---------- DATA RECORDS

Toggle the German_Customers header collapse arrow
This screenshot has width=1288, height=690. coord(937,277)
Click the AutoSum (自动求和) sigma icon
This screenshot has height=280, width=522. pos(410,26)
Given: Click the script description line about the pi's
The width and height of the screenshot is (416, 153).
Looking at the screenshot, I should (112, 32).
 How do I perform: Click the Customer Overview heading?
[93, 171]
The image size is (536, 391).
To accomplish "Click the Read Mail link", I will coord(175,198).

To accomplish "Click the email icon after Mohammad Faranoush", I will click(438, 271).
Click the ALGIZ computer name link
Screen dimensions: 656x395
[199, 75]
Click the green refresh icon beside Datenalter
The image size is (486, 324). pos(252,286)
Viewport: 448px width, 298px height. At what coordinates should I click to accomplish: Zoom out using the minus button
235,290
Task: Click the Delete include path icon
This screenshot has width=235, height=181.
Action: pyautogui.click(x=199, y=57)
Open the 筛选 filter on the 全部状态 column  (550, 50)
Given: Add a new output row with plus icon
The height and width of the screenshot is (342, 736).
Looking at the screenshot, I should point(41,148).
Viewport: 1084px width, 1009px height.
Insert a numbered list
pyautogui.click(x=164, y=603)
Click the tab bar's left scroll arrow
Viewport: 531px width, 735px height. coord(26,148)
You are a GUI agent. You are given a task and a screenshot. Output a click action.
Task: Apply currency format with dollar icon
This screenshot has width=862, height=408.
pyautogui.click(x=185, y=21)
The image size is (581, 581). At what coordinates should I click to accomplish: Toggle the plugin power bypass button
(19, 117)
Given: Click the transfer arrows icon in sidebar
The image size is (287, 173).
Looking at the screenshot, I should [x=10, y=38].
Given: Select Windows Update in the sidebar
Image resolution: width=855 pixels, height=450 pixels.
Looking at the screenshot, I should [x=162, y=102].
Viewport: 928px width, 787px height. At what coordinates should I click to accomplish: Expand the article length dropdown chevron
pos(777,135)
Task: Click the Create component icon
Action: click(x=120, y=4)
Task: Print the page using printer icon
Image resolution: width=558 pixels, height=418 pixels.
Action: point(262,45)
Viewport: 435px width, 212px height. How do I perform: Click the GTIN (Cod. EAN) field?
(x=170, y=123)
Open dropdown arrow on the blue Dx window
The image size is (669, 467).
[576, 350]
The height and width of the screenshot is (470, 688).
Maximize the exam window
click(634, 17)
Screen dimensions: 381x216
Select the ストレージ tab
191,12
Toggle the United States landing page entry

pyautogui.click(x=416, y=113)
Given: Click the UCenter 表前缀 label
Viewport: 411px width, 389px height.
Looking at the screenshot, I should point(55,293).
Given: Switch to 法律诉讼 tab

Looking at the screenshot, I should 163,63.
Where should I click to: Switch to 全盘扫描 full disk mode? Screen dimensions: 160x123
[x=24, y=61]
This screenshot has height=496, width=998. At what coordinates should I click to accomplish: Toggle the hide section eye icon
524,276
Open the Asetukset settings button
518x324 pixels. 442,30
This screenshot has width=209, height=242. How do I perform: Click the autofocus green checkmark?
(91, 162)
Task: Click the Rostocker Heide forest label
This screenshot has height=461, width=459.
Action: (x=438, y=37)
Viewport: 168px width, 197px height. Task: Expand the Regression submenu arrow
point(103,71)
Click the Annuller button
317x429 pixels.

--------------------

- _EXERCISE BRIEF_:
Looking at the records above, how many lines include "label"? Please give the number and nothing more.

- _RESULT_:
2